▸ **Excerpted text**:

========

Sketch the graph of the function by (a) applying the Leading Coefficient Test, (b) finding the real zeros of the polynomial, (c) plotting sufficient solution points, and (d) drawing a continuous curve through the points. $$h(x)=\frac{1}{3} x^{3}(x-4)^{2}$$

Short Answer

Expert verified
The graph of the function \(h(x) = \frac{1}{3} x^{3}(x-4)^{2}\) will have x-intercepts at (0,0) and (4,0), fall to the left of the \(y-axis\), rise to the right, and pass through the calculated solution points.

Step by step solution

01

Apply the Leading Coefficient Test

The leading coefficient refers to the coefficient of the term with the highest power in the polynomial. Here, the leading coefficient is 1/3 and the degree (highest power) is 5. Since the coefficient is positive and the degree is odd, the graph of the polynomial falls to the left and rises to the right.

========

▸ **Data extract**:

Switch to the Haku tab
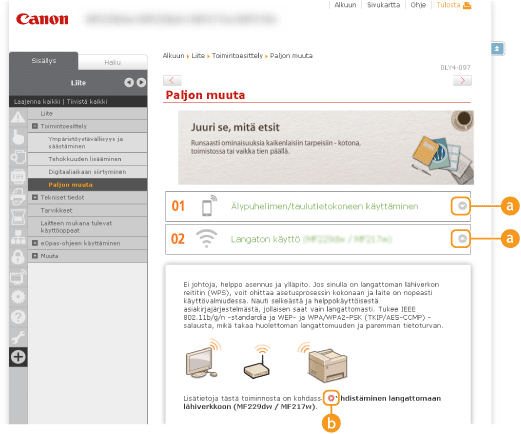The height and width of the screenshot is (434, 521). (x=113, y=62)
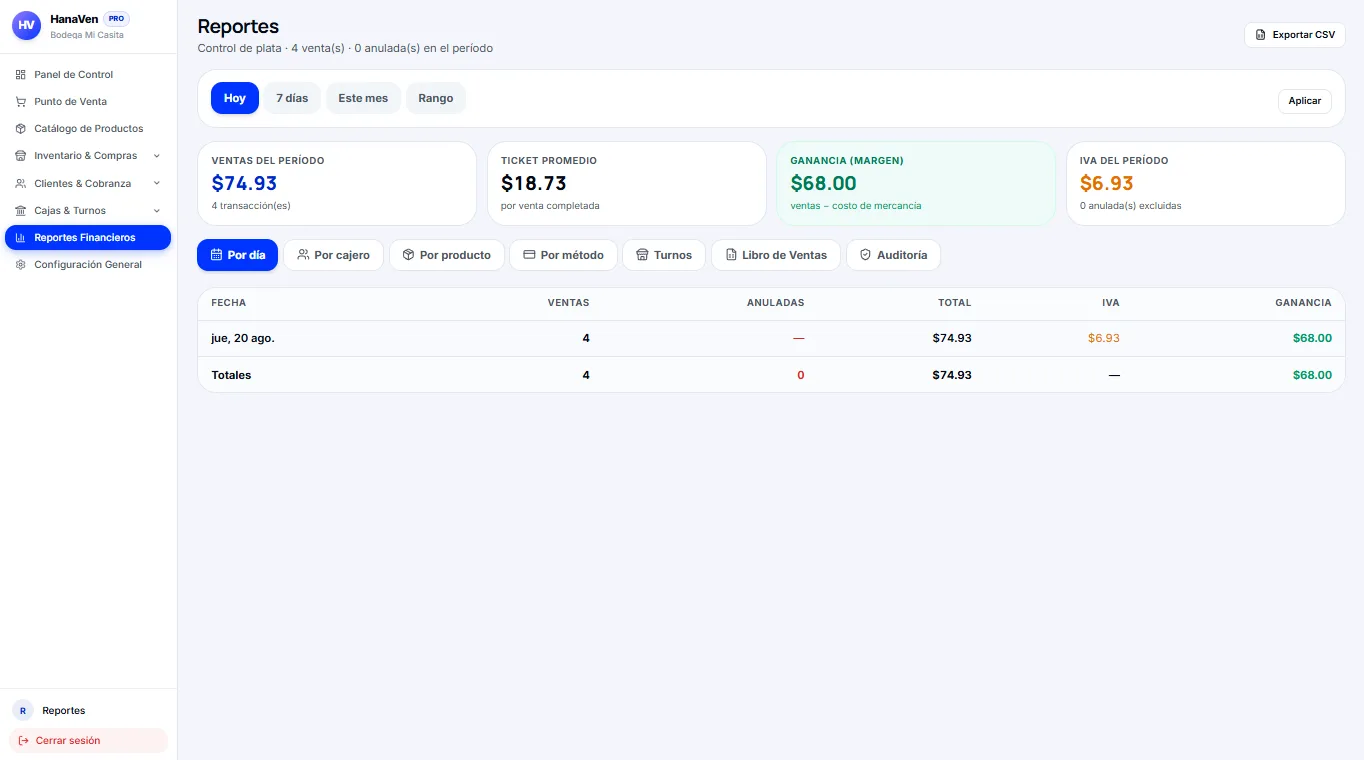This screenshot has width=1364, height=760.
Task: Switch to the Por cajero tab
Action: tap(334, 255)
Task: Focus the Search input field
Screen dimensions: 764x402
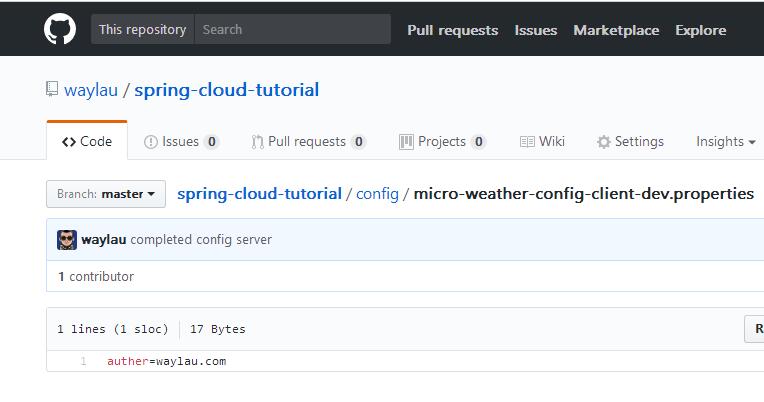Action: [x=292, y=30]
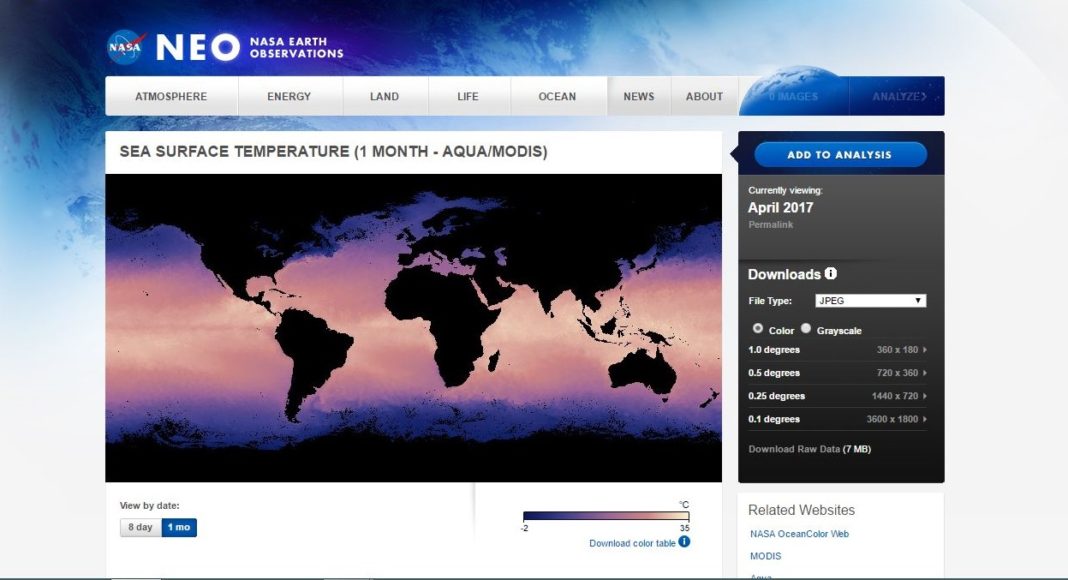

========

▸ **Problem set**:
1: In the graphing solution, what leading coefficient and degree does the Leading Coefficient Test identify for the polynomial?
2: Write the next part of the graphing solution, picking up after its last sentence.

▸ **Results of the exercise**:
1: The leading coefficient is 1/3 and the degree is 5.

2:
02

Find the Real Zeros

Also known as roots, the real zeros are the solutions to the equation \(h(x) = 0\), which occur where the graph of the function crosses the x-axis. From the equation \(h(x) = \frac{1}{3} x^{3}(x-4)^{2} = 0\), we get \(x = 0\) and \(x = 4\) as the real zeros. This means the curve crosses the x-axis at points (0,0) and (4,0).
03

Solve for Additional Points

Choose several x-values around each of the x-intercepts and calculate the corresponding y-values. For instance, choosing \(x = -1, 1, 2, 3, 5\) would reveal some points on the left and right of the zeros. For each x, calculate \(h(x) = \frac{1}{3} x^{3}(x-4)^{2}\) to get the respective y-values.
04

Draw the Graph

Plot the zeros and additional points on a graph and draw a smooth, continuous curve through all the points. Remember that the graph should fall to the left of the \(y-axis\) and rise to the right.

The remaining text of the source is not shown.